-- Records for processing --
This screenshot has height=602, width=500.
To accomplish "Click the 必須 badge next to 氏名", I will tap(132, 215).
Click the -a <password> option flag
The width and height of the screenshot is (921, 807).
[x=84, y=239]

-- What to produce --
From the listing above, extract every line exactly as it stands.

-- Answer below --
This screenshot has height=602, width=500.
To accomplish "Click the 必須 badge next to 氏名", I will tap(132, 215).
Click the -a <password> option flag
The width and height of the screenshot is (921, 807).
[x=84, y=239]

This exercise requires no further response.